Sri Lanka to implement UN resolution demands except International probe
The assertion was made by the Sri Lankan President during a meeting on Friday
By : DC Correspondent
Update: 2014-05-10 13:39 GMT
Colombo: President Mahinda Rajapaksa has said Sri Lanka is in the process of implementing all demands made by the sponsors of the UNHRC resolution against it except for allowing an international probe into alleged human rights violations during the last phase of the war with the LTTE.
The assertion was made by the Sri Lankan President during a meeting on Friday with Seiji Kihara, Japan's Parliamentary Vice Minister for Foreign Affairs.
Rajapaka told the Japanese Minister, "Please tell this truth to rest of the world. Except for an international inquiry we are in the process of implementing all other demands made by sponsors of the Resolution."
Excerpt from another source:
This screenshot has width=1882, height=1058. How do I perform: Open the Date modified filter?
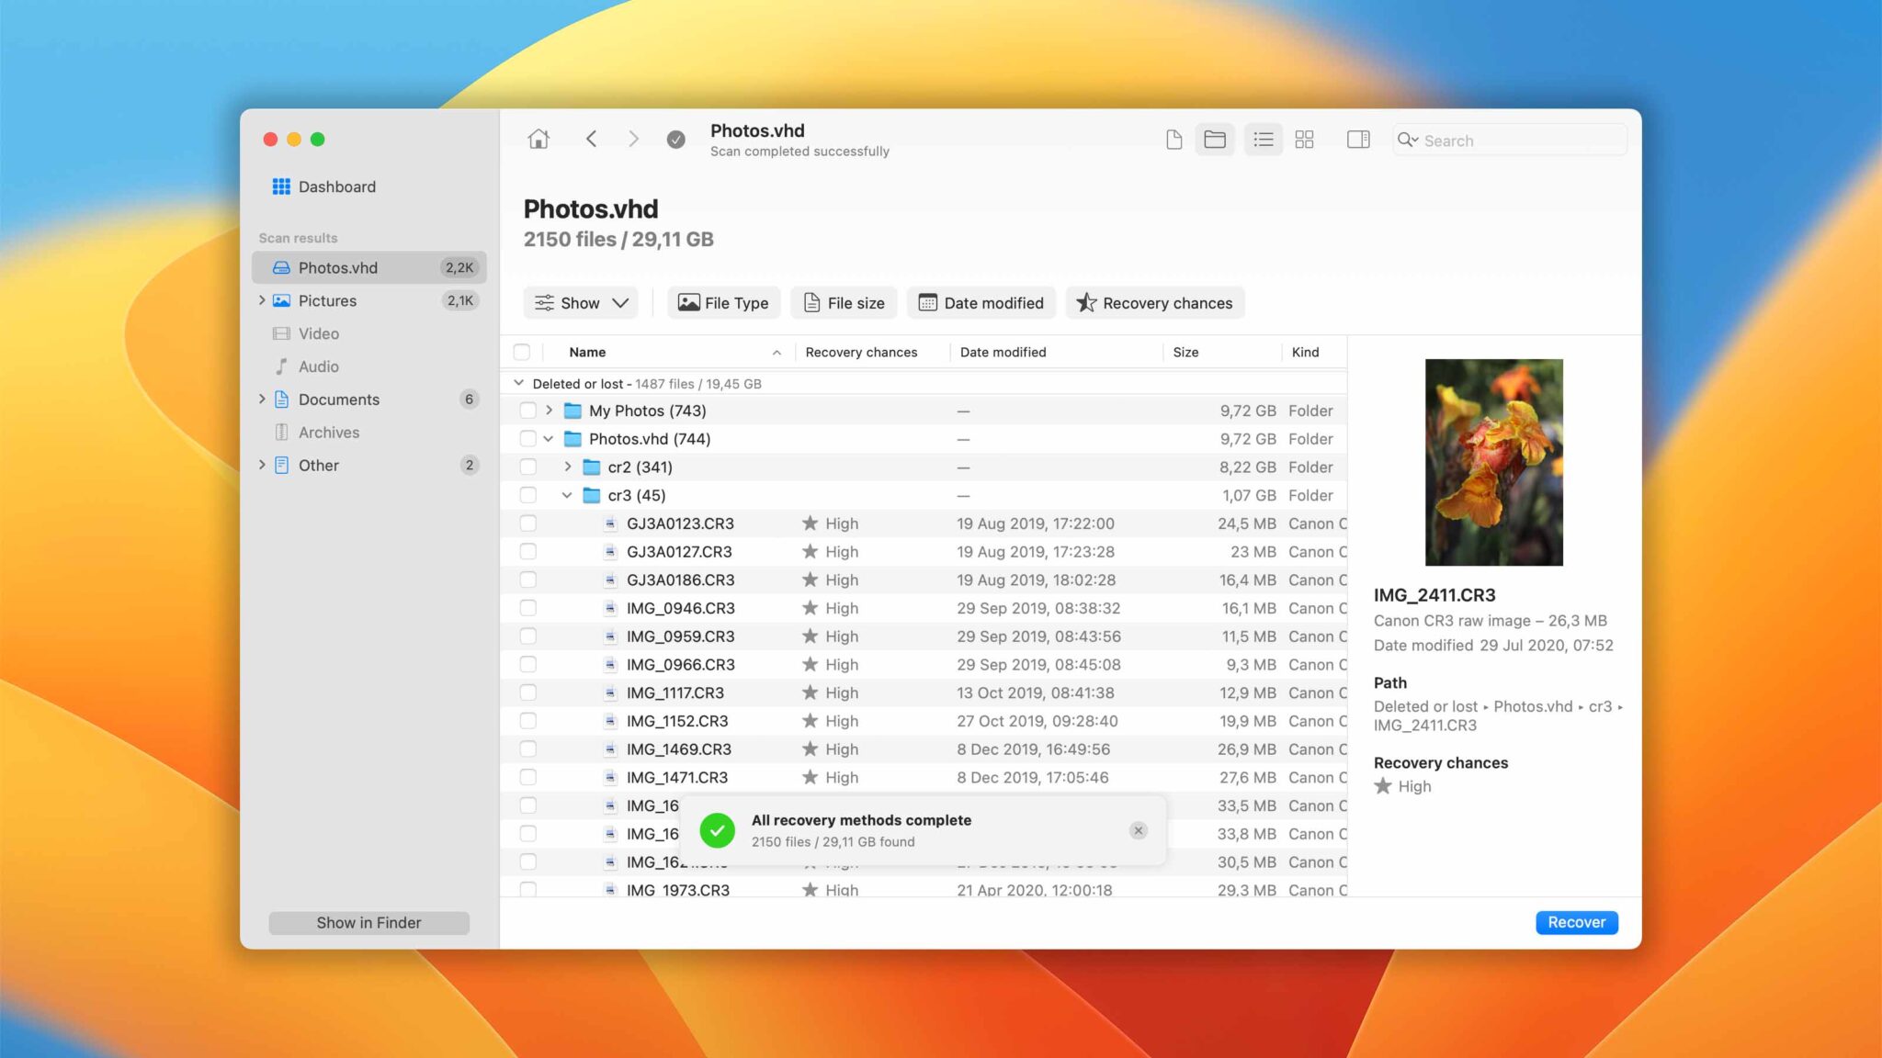pyautogui.click(x=981, y=302)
The President's office quoted Kihara as saying that?the UNHRC resolution was unhelpful to Sri Lanka.
"We considered whether the Resolution on Sri Lanka moved in the UN Human Rights Council in?Geneva would help Sri Lanka.
We decided it will not. That is why we abstained when the vote was taken," Kihara was quoted as saying.
"We are not ready to accept biased reports prepared by international bodies. We are confident that Sri Lanka is capable of solving its problems one by one. What is needed is to engage the international community," he said.
Japan along with India was one of the 12 countries which abstained in the UNHRC vote in Geneva in March.
The US-sponsored resolution was adopted with 24 countries voting in favour.
The resolution demanded the setting up of an international investigation into alleged war crimes in Sri Lanka during the last phase of the nearly three decades-long
conflict with the LTTE.
Sri Lanka has vowed not to cooperate with the investigation.
Meanwhile, a nationalist organisation demanded that Sri Lanka should not allow the officials of the UN Human Rights Commissioner Navi Pillay into the country to carry out the international investigation.
"We ask the government what their stand on this. They must never be allowed into the country," Dr Gunadasa Amarasekera of the Nationalist Organisation Collective said.